*** Opening of Dataset entries ***
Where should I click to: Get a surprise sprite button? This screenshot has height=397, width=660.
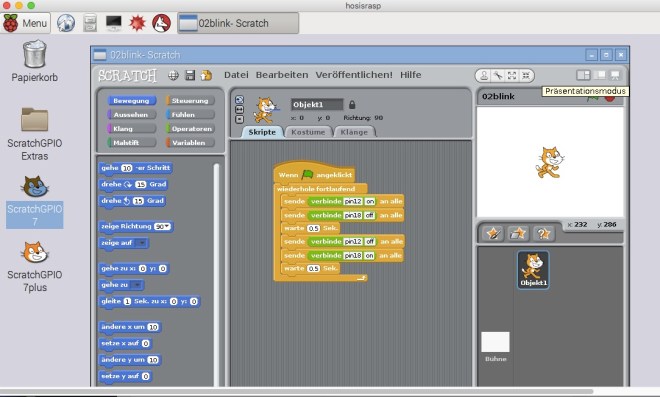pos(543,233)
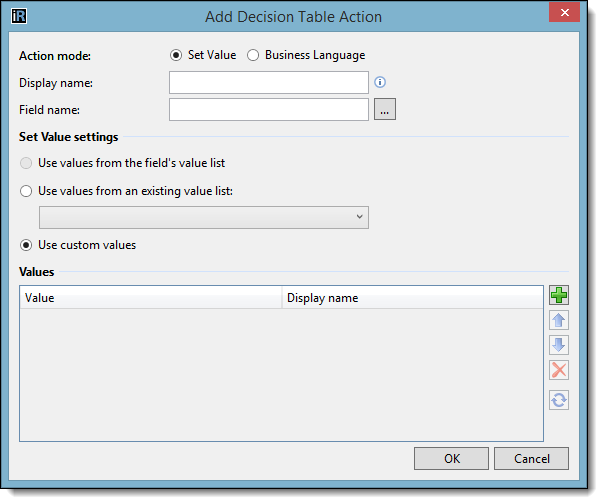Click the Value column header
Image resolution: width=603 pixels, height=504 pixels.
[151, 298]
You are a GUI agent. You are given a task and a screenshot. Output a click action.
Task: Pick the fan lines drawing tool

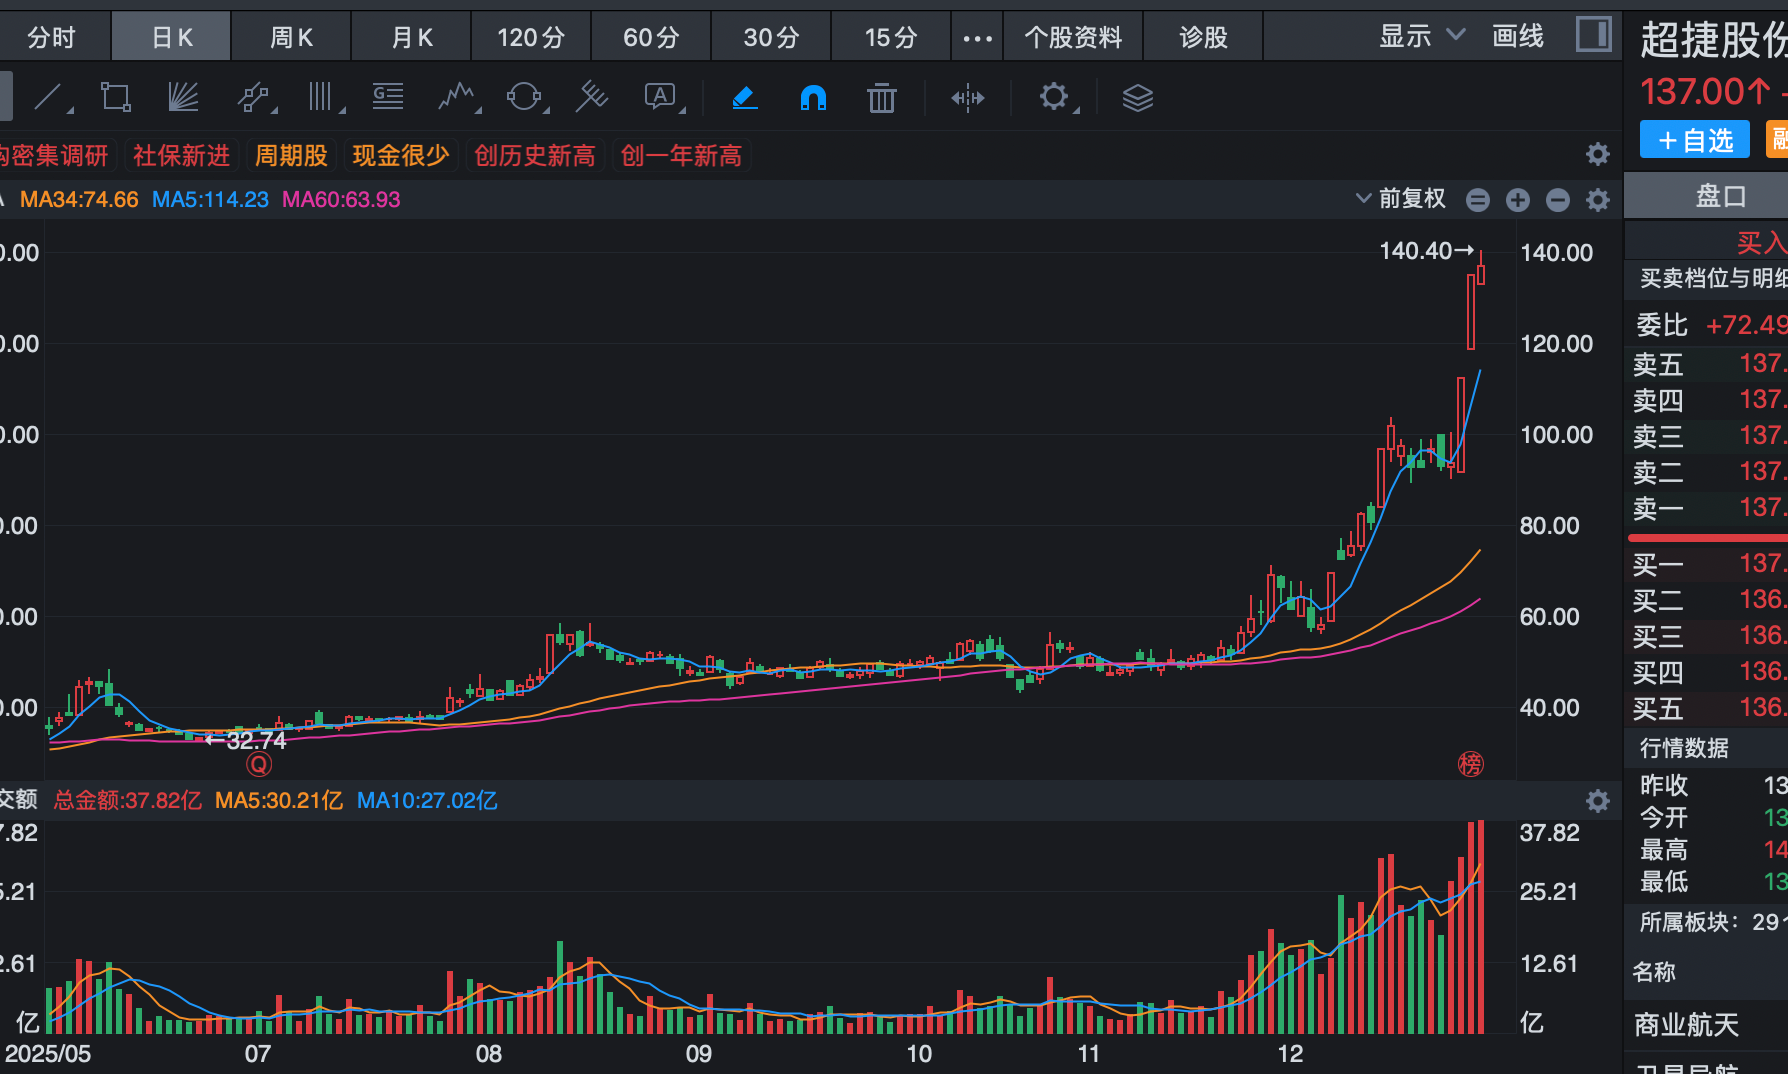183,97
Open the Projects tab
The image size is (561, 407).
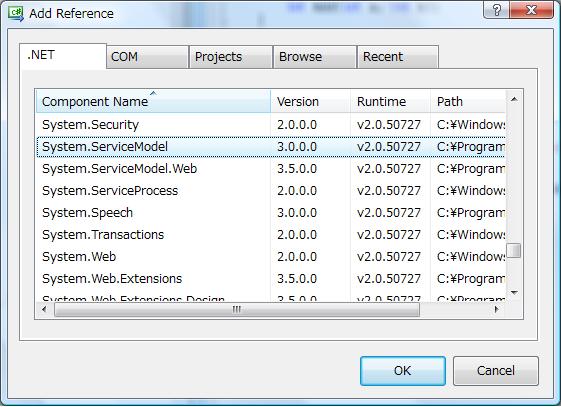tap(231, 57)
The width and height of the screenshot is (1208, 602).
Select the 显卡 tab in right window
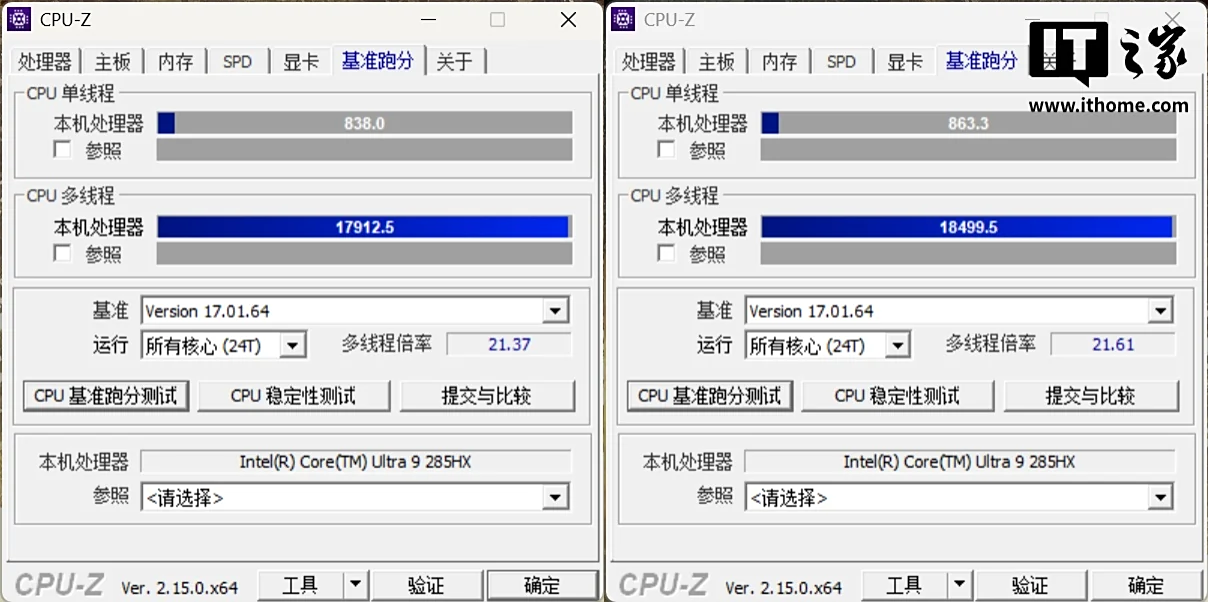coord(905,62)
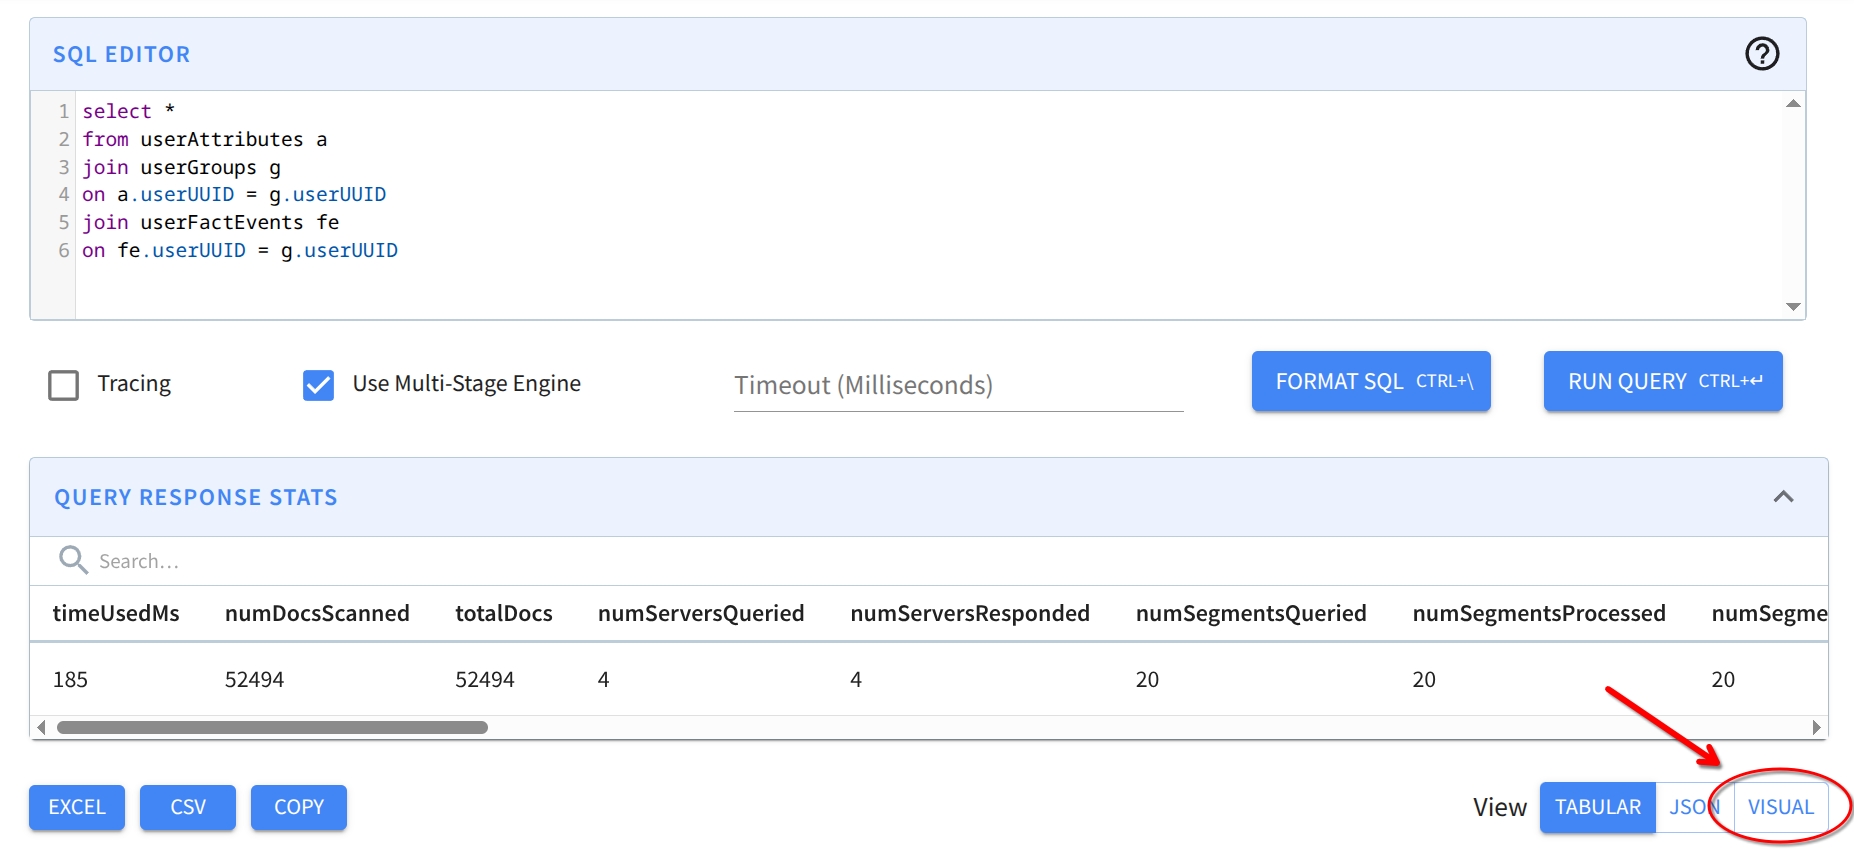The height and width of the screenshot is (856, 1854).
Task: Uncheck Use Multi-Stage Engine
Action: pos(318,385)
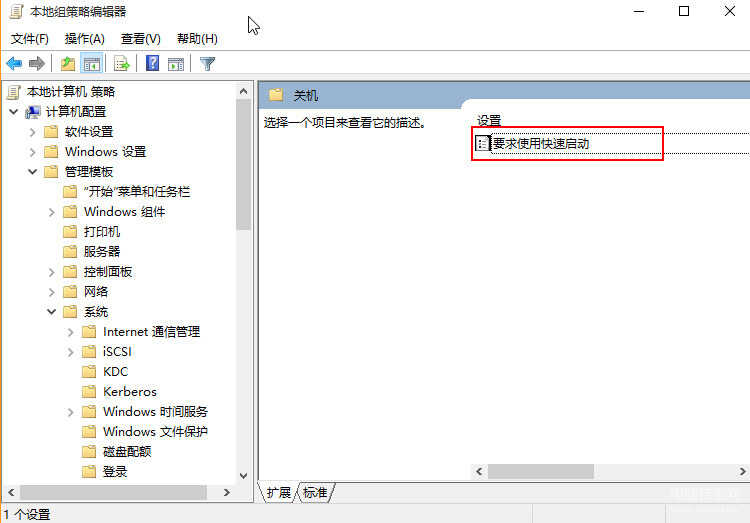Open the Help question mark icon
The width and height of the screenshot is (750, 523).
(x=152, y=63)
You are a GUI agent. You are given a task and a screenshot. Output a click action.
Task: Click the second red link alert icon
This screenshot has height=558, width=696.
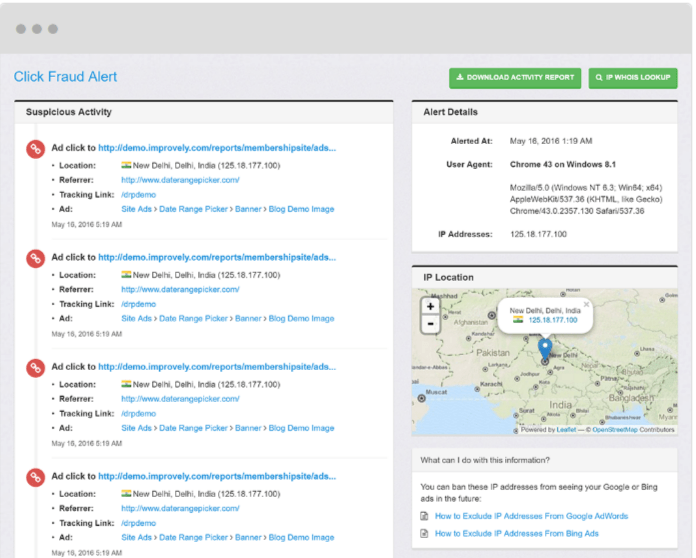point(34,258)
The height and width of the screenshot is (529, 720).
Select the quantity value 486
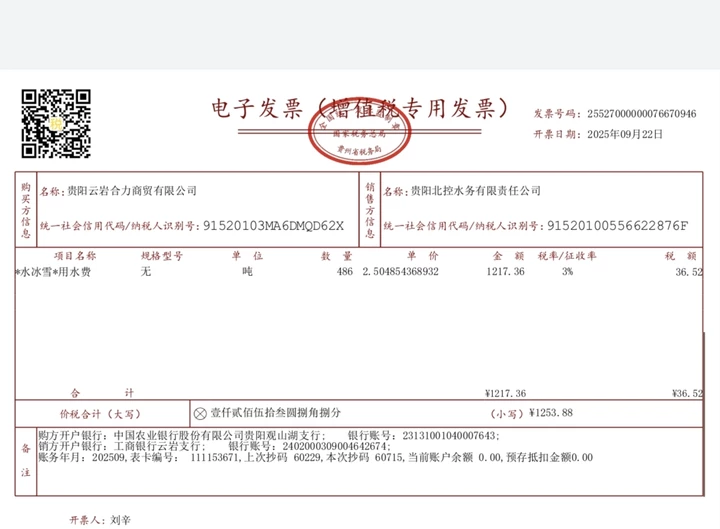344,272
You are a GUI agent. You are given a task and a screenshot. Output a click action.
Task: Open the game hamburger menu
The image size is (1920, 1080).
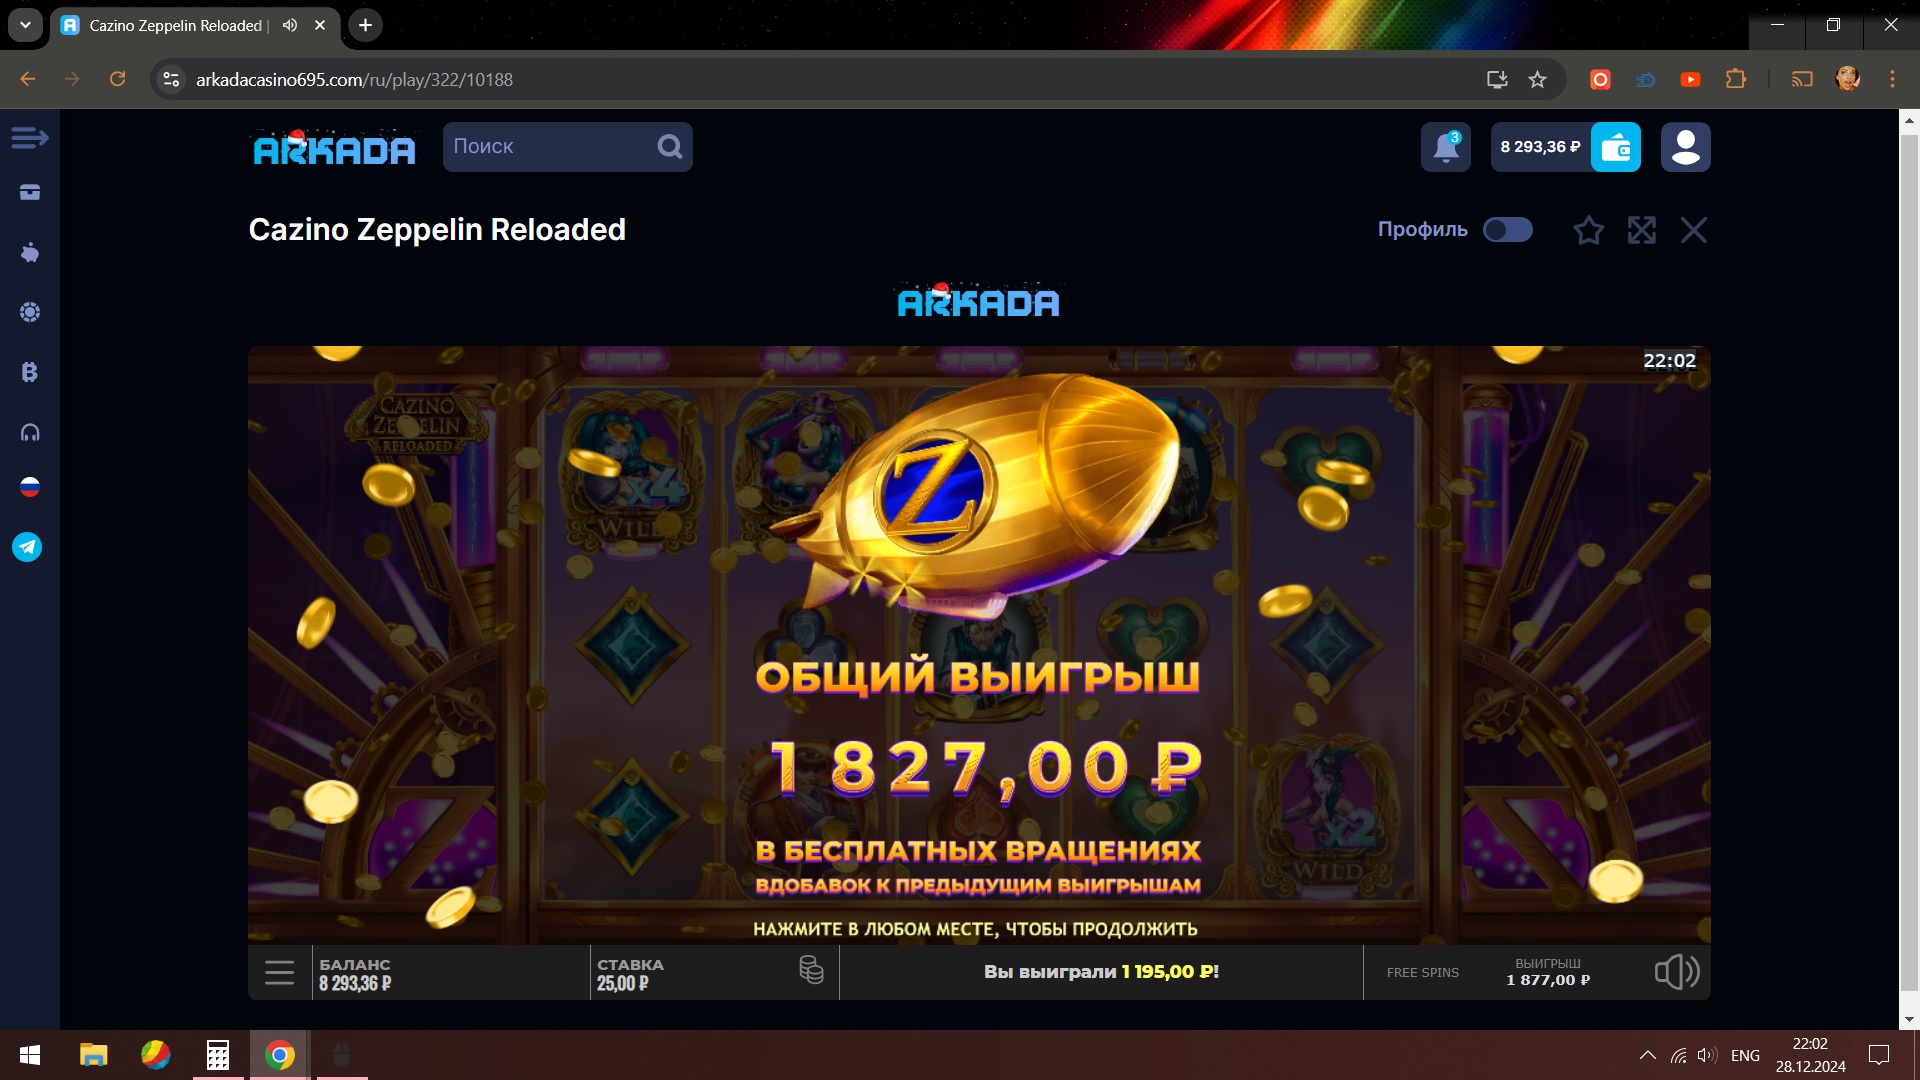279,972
*** Close of Dataset entries ***
### [What this task involves]
Your copy must repeat the data word for word and show none of its images.

### [Result of this exercise]
Where should I click to: Get a surprise sprite button? This screenshot has height=397, width=660.
pos(543,233)
Click the Value column header
Image resolution: width=603 pixels, height=504 pixels.
[151, 298]
You are a GUI agent. You are given a task and a screenshot. Output a click action.
Task: Pick the fan lines drawing tool

183,97
Open the Projects tab
The image size is (561, 407).
tap(231, 57)
The width and height of the screenshot is (1208, 602).
Select the 显卡 tab in right window
coord(905,62)
The height and width of the screenshot is (856, 1854).
Task: Uncheck Use Multi-Stage Engine
Action: pos(318,385)
Open the Help question mark icon
The width and height of the screenshot is (750, 523).
(x=152, y=63)
You are a GUI agent. You are given a task and a screenshot. Output a click action.
Task: Click the second red link alert icon
This screenshot has height=558, width=696.
point(34,258)
The height and width of the screenshot is (529, 720).
Select the quantity value 486
344,272
You are a GUI agent. You are given a task and a screenshot. Output a click action.
Task: Open the game hamburger menu
The image size is (1920, 1080).
279,972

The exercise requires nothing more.